On Fri, Aug 23, 2013 at 8:19 PM, Cedric Blancher
<[email protected]> wrote:
>
> On 23 August 2013 15:52, Tina Harriott <[email protected]> wrote:
> > On 23 August 2013 14:38, David Korn <[email protected]> wrote:
> >> cc: [email protected] [email protected]
> >> Subject: Re: Re: Re: [uwin-developers] [ast-developers] Next alpha/beta
> >> and roadmap for ksh93v?
> >> --------
> >>
> >>
> >>> Why? How should I construct scripts from that using variables, i.e.
> >>> use typeset -s -E svar; printf 'typeset -s -E var; for ((var = %s; var
> >>> < %s; var+= %s)); do myfunc var; done' ${svar.MIN} ${svar.MAX}
> >>> $((2**24)) | source /dev/stdin
> >>>
> >>>
> >>>
> >> svar.MIN and svar.MAX will exist, but only in arithemtic expressions.
> >> Thus, $((svar.MIN)) and $((svar.MAX)) instead of ${svar.MIN} ${svar.MAX}.
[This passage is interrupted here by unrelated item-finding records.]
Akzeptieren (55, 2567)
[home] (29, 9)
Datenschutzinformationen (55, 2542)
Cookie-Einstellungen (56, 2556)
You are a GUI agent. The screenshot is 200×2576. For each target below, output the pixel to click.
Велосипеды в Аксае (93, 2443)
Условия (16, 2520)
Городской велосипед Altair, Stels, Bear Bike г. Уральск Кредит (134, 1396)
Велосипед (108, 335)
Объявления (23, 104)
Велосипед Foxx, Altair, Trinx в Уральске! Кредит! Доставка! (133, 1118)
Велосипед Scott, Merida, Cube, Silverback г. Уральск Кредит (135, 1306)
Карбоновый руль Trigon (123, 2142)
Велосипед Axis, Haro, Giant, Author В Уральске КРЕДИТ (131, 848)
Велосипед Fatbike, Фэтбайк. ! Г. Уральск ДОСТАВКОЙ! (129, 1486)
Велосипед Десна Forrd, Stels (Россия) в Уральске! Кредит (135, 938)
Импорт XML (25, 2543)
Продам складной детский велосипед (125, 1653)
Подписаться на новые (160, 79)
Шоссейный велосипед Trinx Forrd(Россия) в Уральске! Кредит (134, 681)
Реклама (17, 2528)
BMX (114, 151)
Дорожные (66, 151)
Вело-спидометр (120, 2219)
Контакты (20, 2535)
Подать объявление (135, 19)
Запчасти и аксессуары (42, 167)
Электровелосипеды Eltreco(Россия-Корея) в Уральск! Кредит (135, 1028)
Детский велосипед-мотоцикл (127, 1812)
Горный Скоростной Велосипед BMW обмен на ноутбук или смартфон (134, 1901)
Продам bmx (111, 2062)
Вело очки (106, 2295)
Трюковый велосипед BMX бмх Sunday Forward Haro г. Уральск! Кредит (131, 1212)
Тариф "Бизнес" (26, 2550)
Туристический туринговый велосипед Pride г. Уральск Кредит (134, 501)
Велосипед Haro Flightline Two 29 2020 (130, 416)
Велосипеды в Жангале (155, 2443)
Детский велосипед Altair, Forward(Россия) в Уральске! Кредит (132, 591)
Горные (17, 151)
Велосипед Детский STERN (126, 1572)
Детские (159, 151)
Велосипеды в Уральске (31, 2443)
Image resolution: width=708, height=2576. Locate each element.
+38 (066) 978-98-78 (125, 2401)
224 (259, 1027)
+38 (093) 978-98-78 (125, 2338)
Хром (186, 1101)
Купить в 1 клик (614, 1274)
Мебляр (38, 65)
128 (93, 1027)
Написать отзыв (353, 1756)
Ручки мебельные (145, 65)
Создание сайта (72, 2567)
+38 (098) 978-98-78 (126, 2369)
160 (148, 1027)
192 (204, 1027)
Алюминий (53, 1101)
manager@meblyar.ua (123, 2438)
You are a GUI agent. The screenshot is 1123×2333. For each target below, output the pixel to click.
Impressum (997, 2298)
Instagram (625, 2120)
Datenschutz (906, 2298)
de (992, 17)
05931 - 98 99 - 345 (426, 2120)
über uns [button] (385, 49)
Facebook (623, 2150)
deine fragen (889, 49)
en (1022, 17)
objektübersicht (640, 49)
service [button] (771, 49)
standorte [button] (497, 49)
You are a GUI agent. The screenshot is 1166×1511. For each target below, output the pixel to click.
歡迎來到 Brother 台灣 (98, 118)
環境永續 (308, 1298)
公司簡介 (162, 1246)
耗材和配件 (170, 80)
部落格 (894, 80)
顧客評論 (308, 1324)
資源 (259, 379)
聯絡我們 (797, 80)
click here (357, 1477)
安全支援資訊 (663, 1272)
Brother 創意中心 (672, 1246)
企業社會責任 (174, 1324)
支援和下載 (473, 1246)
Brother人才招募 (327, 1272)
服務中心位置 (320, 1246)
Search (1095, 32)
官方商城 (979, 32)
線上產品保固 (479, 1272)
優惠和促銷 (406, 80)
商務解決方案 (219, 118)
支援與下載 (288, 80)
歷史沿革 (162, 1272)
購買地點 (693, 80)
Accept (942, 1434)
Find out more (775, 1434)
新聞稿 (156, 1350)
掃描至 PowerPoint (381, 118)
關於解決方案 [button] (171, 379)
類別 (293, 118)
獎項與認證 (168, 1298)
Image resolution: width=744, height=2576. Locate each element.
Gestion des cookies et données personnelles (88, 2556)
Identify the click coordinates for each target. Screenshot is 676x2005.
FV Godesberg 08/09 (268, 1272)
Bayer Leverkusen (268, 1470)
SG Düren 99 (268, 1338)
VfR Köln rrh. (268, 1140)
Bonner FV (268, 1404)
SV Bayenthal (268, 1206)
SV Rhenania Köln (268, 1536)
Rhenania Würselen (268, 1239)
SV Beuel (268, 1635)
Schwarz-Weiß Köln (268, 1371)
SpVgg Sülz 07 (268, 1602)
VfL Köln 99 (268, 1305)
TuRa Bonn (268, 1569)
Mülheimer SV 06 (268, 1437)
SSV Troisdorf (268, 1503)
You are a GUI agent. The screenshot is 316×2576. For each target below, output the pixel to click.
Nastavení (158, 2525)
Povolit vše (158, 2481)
> >> Only constants like PI, NaN, Inf, and others will not exist for each type.
> >> The limits would.
> >
> > I don't understand this. The patch
> > astksh20130814_math_constants001.diff.txt already allows MIN, MAX,
> > EPSILON etc if they are defined in .sh.mathconst. Why is the
> > functionality now restricted to $(())? It just makes it much harder to
> > use, if usable at all.
>
> I don't understand it either.
>
> David, is there a reason why you try to reinvent the wheel, or is
> there anything fundamentally wrong with Roland Mainz's
> astksh20130814_math_constants001.diff.txt patch?
>
> I think that Roland's patch deals with all issues I can imagine of
> (except predefining some constants, which is IMO easy to solve), adds
> headroom for further enhancements (e.g. if we wish to implement
> typeset -D to gain access to _Decimal32, _Decimal64 and _Decimal128
> types to please COBOL migratory people), AFAIK can solve bool b;
> b.true/b.false and other enum constants with little or no extra code,
> supports ${var.fooconst} and supports user defined constants (IMO very
> important)
+1
The other question if supporting var.fooconst in $(()) but not in
${var.fooconst} would be in the spirit of POSIX. I think not. It'll
look like a cumbersome hack, plus will break so many useful use cases.
BTW: bool is an integer type in ANSI C, right? So bool b;
${b.max}/$((b.max)) should work, right?